The edge of the rimrocks, which form a natural barrier for Spring Creek Basin, is in the near foreground toward the upper right. The road below is the road from the main road in Disappointment Valley to Spring Creek Basin. This view is looking northwestish across Disappointment Valley toward Utah’s La Sal Mountains.

The view looking southwestish. The line of Disappointment Creek is in the far right distance.

And looking more northish.

As for Dundee, she obliged my nervousness so near the edge and headed back down to her friends and Buckeye. Whew. 🙂





Saint Disappointment rainbow

18 03 2024

On St.

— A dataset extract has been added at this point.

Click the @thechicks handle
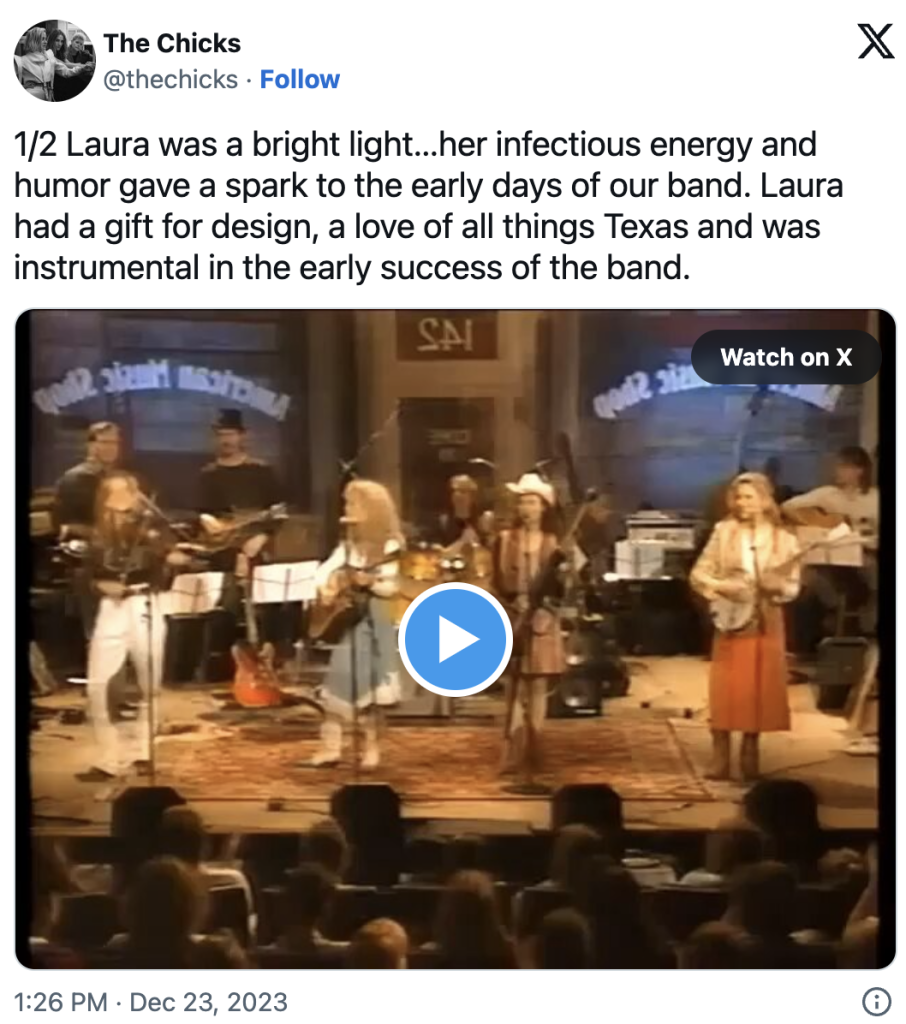pos(171,79)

Patrick’s Day in Disappointment Valley, we had a bit of gold under the rainbow (and yes, it was sprinkling when I took these pix (above with my phone; below with my camera)).

In Disappointment Valley (which includes Spring Creek Basin), WATER is the treasure! In our case, there’s a whole lotta mud under that rainbow right now, and we’re feeling pretty rich. 🙂

(And yes, these pix were taken the evening of St. Patrick’s Day – no kidding!)





The art of crystal (snow)

8 01 2024

Well, we kinda got skunked again on snow – the big, hyped, “inches and inches are coming!” winter-weather-warning snowfall – yesterday, but we do have snow on the ground still from Friday’s surprise event – thank goodness. We got no measurable snow from Sunday, though we did have a couple of brief waves of blowing flakes, and there was snow all around Disappointment Valley.

The following pix are of snow/ice crystals on grass stalks and sagebrush in Spring Creek Basin on Friday.

It was so much more beautiful and magical than I can convey in photos.